**TASK BRIEF:**
Reproduce the material below character for character, starting at the line containing "Open the Mail envelope icon" and ending at the line containing "Action: 66,53", with both of those lines included.

-- Start MATERIAL SHOWN --

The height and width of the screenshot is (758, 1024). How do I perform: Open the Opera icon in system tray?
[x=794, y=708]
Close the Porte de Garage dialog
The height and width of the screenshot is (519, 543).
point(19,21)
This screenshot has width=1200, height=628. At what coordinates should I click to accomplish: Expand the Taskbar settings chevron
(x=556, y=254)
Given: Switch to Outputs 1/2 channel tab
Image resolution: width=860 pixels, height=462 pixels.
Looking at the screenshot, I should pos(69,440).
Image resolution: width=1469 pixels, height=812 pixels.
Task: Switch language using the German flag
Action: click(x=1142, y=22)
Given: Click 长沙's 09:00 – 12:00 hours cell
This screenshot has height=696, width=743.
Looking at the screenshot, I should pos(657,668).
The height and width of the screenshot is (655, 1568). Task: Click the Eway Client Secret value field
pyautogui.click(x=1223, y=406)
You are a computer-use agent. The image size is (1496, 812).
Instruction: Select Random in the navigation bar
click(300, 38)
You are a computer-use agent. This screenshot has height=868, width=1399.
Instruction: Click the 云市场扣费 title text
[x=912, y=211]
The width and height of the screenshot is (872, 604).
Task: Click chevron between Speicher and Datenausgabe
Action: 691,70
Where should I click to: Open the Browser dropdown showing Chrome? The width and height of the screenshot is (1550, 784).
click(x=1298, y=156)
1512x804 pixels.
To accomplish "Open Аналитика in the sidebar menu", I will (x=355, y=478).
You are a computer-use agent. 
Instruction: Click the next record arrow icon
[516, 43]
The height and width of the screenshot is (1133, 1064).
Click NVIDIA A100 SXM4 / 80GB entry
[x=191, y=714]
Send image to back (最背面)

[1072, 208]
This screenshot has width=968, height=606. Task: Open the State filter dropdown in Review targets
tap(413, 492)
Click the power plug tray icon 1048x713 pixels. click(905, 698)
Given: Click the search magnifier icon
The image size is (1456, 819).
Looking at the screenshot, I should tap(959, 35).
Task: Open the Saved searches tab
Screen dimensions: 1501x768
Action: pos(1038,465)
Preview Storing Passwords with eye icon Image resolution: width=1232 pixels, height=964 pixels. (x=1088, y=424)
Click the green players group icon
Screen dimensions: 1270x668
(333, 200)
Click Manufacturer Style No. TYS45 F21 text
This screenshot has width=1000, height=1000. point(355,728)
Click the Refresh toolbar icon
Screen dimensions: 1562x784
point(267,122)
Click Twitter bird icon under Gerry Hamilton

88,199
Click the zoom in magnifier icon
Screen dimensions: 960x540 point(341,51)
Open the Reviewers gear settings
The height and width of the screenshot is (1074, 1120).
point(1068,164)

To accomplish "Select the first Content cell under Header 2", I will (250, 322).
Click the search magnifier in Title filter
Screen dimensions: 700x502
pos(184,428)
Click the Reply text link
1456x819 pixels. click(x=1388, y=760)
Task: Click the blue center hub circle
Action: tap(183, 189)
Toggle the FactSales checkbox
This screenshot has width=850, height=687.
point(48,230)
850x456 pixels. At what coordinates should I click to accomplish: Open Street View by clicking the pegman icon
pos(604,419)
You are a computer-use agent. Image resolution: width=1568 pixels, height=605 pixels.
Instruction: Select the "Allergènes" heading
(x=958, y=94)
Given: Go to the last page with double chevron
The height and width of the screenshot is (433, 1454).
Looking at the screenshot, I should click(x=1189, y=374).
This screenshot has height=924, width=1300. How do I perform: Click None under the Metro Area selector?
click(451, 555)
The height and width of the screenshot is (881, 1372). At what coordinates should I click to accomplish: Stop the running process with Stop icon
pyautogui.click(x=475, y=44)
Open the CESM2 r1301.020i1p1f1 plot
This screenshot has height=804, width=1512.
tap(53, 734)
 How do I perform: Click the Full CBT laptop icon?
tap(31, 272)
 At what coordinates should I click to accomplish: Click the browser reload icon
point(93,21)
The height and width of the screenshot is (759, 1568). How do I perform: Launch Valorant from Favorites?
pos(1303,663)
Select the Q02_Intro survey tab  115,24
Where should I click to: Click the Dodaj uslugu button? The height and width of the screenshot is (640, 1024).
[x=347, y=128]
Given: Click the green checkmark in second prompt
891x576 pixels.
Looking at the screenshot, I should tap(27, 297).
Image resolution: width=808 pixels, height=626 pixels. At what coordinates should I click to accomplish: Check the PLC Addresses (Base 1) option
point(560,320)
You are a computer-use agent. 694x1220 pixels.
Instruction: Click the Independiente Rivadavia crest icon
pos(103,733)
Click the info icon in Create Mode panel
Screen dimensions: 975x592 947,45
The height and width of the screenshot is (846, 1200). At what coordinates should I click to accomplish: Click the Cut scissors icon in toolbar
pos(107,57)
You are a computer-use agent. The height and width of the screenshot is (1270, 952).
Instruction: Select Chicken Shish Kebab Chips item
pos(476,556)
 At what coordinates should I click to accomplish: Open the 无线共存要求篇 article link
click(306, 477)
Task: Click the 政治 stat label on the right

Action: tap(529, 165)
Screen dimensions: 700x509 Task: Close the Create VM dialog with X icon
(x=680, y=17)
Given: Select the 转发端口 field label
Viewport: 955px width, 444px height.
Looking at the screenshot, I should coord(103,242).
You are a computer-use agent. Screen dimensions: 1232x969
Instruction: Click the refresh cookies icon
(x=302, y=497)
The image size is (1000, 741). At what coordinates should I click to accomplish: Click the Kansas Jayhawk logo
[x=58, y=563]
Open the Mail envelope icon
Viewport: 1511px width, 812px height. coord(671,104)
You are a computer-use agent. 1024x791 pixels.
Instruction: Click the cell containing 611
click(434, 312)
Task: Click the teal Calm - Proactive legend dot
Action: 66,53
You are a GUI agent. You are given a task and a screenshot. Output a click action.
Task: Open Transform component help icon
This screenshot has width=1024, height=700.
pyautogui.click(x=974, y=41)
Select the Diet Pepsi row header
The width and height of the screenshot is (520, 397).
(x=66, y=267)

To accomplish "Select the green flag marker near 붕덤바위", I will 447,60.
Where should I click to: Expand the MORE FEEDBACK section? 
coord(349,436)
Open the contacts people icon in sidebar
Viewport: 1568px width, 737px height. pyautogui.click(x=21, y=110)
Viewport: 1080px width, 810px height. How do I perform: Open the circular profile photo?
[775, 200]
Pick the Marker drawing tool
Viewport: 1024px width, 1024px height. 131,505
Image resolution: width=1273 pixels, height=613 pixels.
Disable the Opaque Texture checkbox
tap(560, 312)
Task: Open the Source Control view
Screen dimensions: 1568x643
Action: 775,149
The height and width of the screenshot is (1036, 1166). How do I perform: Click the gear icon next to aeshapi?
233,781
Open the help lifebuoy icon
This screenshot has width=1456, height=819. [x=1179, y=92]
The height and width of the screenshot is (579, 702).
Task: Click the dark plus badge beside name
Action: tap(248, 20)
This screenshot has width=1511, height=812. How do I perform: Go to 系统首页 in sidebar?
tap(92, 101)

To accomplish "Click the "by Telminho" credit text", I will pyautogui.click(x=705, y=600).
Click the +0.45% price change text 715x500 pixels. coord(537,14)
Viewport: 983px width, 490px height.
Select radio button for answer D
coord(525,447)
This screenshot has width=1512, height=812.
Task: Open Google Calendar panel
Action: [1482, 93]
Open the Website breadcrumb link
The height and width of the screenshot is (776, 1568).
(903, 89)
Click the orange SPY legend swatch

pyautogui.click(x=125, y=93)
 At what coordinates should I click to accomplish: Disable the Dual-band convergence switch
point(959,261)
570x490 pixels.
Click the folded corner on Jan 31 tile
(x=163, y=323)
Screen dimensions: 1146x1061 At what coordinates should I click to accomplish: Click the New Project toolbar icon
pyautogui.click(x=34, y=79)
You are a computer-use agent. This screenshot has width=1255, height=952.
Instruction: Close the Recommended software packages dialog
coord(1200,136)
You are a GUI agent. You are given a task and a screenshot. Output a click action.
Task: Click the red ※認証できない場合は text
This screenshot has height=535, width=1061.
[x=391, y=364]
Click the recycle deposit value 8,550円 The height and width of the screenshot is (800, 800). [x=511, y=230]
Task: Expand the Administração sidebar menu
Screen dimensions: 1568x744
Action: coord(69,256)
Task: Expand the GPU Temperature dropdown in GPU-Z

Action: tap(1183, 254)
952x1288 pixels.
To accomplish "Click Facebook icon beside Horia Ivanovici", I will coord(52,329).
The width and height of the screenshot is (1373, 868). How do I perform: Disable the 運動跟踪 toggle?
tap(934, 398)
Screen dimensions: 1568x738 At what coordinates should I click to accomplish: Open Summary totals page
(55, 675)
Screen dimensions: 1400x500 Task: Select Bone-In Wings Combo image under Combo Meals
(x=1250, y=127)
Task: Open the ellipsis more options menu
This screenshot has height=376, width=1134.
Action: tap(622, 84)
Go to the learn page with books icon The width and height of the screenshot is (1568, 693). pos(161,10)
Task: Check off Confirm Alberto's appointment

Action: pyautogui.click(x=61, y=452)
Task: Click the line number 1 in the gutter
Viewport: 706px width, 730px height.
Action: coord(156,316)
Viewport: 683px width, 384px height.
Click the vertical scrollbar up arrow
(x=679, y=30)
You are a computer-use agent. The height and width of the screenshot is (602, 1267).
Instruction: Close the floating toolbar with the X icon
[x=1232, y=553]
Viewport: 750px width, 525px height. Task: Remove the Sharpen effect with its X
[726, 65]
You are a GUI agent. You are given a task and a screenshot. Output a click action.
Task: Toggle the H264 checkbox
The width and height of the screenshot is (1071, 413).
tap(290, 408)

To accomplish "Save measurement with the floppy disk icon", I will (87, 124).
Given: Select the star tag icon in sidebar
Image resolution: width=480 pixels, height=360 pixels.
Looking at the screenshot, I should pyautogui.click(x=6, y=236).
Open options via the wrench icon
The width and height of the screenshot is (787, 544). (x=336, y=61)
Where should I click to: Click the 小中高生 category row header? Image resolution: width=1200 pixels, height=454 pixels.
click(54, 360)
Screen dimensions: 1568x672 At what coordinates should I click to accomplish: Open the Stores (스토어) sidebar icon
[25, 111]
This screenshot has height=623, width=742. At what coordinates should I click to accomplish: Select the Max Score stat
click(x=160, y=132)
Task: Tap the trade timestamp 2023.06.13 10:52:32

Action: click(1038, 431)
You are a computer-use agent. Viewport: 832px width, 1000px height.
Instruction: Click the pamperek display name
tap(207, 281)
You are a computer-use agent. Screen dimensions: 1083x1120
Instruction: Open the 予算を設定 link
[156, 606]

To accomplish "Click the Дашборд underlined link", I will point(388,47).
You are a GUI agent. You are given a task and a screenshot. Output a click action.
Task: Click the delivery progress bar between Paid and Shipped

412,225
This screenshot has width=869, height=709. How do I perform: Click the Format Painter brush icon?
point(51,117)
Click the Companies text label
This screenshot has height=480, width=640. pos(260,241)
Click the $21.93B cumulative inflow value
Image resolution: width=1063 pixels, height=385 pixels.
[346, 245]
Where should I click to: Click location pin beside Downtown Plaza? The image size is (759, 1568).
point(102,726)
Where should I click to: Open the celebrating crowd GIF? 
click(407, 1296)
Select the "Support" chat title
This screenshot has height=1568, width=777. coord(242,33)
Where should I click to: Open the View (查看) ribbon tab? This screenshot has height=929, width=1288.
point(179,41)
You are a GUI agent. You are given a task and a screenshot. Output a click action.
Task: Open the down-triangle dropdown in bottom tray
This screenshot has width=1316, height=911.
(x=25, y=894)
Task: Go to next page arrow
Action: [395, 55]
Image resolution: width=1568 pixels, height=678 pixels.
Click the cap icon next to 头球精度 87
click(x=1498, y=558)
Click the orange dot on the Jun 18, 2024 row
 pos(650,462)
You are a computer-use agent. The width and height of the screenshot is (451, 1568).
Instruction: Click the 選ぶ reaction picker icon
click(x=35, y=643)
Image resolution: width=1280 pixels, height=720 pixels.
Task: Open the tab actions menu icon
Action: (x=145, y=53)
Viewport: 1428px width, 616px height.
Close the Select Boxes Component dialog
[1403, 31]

-- End MATERIAL SHOWN --

**RESULT OF THE TASK:**
Open the Mail envelope icon
Viewport: 1511px width, 812px height. coord(671,104)
You are a computer-use agent. 1024x791 pixels.
Instruction: Click the cell containing 611
click(434, 312)
Task: Click the teal Calm - Proactive legend dot
Action: 66,53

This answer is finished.